I chose freedom / Running around, trying everything new / But nothing impressed me at all
I never expected it to /Don’t cry for me Argentina

Gonzalo Higuaín è uno che ha sempre scelto la libertà.

Sia in campo, dove ama abbassarsi per fare sponda con i compagni di reparto e contemporaneamente puntare l’area di rigore se c’è un pallone da spingere in porta, sia tra le squadre in cui ha scelto di giocare. Real Madrid, Napoli, Juventus, Milan, Chelsea formano un curriculum di tutto rispetto. Certamente provare cose nuove non lo spaventa: pilastro nell’attacco dei Blancos, nell’Olimpo degli dèi di Napoli, trascinatore di una Juventus schiacciasassi, si è messo in gioco in realtà totalmente diverse a Milano e Londra. Eppure, il Pipita ci è parso sempre sofferente, quasi insoddisfatto. Come se “nulla lo impressionasse abbastanza”, come se le aspettative – dal suo punto di vista – fossero sempre tradite. Adesso Gonzalo si trova in Argentina, volato in patria esattamente un mese fa in piena pandemia per poter stare vicino alla madre Nancy gravemente malata. Ad alcuni compagni avrebbe confessato di non voler tornare a Torino per la ripresa del campionato. La voglia, certo, di restare con la famiglia il più a lungo possibile in un momento difficile. La paura, anche, della situazione sanitaria attualmente complessa nel nord Italia. La speranza, forse, di un ritorno da calciatore nella sua amata Argentina.
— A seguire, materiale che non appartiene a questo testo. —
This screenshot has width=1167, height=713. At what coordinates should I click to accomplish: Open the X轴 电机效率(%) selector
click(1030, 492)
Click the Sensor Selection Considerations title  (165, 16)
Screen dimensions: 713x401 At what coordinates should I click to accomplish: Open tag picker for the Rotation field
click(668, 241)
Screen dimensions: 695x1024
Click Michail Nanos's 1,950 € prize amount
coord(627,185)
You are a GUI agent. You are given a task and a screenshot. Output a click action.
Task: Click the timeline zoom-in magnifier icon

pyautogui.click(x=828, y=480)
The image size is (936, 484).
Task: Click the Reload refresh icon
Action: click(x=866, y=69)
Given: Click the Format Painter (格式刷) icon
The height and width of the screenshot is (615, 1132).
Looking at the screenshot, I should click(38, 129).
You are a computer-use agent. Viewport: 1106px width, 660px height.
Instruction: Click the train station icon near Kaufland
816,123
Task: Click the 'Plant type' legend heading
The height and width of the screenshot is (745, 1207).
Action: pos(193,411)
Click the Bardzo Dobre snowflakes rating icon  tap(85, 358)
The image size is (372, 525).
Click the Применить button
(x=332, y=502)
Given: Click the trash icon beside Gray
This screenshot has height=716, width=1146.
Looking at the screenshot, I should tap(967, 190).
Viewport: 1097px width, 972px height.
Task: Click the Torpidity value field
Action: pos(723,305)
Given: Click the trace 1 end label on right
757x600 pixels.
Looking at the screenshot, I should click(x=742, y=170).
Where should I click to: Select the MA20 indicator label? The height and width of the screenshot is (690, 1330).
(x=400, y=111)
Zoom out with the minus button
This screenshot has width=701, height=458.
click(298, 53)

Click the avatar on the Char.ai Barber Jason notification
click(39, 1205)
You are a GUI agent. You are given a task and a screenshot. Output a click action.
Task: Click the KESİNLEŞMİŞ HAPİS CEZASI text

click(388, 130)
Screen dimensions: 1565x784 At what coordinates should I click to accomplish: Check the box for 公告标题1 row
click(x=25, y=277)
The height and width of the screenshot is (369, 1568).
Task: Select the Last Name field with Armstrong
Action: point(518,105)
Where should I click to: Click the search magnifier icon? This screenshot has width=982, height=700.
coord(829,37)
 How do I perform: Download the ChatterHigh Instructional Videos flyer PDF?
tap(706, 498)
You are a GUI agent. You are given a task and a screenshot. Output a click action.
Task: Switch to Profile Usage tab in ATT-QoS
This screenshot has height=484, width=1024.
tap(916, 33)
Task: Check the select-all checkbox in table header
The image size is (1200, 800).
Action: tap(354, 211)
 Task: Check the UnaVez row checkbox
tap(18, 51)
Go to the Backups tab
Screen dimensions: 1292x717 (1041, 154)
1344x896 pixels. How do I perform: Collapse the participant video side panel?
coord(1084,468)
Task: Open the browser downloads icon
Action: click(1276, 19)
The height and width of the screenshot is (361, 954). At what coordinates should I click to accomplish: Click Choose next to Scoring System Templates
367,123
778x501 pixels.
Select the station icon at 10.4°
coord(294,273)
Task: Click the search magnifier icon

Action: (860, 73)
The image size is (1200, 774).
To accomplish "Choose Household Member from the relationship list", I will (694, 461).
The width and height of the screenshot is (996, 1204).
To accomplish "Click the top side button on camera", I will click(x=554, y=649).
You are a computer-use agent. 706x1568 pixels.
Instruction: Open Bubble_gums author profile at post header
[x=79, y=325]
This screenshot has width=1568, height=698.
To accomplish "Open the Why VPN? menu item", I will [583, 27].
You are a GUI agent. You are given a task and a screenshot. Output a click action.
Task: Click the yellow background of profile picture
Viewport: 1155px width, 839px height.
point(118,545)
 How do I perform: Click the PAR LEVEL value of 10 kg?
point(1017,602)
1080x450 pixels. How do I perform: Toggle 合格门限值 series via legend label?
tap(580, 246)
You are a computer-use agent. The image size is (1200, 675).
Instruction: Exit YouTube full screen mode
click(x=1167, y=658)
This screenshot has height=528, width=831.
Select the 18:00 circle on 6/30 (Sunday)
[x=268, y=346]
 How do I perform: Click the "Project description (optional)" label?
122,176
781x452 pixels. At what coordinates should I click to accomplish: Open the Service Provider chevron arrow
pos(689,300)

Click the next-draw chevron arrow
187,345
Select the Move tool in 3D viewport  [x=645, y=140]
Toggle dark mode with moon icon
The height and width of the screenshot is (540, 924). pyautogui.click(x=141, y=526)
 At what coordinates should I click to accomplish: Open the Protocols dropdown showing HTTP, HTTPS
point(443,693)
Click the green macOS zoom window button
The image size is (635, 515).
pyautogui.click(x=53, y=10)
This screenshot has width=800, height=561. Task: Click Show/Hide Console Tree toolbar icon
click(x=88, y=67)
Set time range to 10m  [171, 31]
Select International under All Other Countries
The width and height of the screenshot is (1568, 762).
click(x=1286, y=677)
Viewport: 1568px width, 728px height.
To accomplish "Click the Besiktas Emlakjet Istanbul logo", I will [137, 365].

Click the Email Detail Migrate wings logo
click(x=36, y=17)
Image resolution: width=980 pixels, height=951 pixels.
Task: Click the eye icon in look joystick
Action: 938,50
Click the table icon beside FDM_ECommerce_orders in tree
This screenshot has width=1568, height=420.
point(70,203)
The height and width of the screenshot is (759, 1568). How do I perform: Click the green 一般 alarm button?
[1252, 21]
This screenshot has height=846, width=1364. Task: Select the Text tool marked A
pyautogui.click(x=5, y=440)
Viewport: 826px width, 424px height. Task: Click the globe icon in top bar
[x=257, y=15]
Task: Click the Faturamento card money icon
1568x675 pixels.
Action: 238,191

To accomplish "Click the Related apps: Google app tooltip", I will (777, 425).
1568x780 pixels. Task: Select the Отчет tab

The truth is I never left you / All through my wild days
My mad existence / I kept my promise / Don’t keep your distance

Non è un mistero che la Juventus stia provando a vendere Higuaín, chiuso dalla convivenza con Cristiano Ronaldo e  Dybala e dall’età che avanza. Nei piani della dirigenza bianconera c’è un attaccante giovane cui consegnare le chiavi del reparto quando anche CR7 appenderà le scarpette al chiodo insieme ai suoi palloni d’oro. Che sia Haaland, Gabriel Jesus o Timo Werner, la certezza è che il Pipita non è più al centro del progetto. Viscerale, accorato, arrabbiato, per lui l’ipotesi più romantica potrebbe essere un ritorno al River Plate, dove si è formato, è sbocciato, ha impressionato. Per poter stare in patria, poter stringere la mano della madre, e gridare “Non ti ho mai lasciata, ho tenuto la mia promessa”.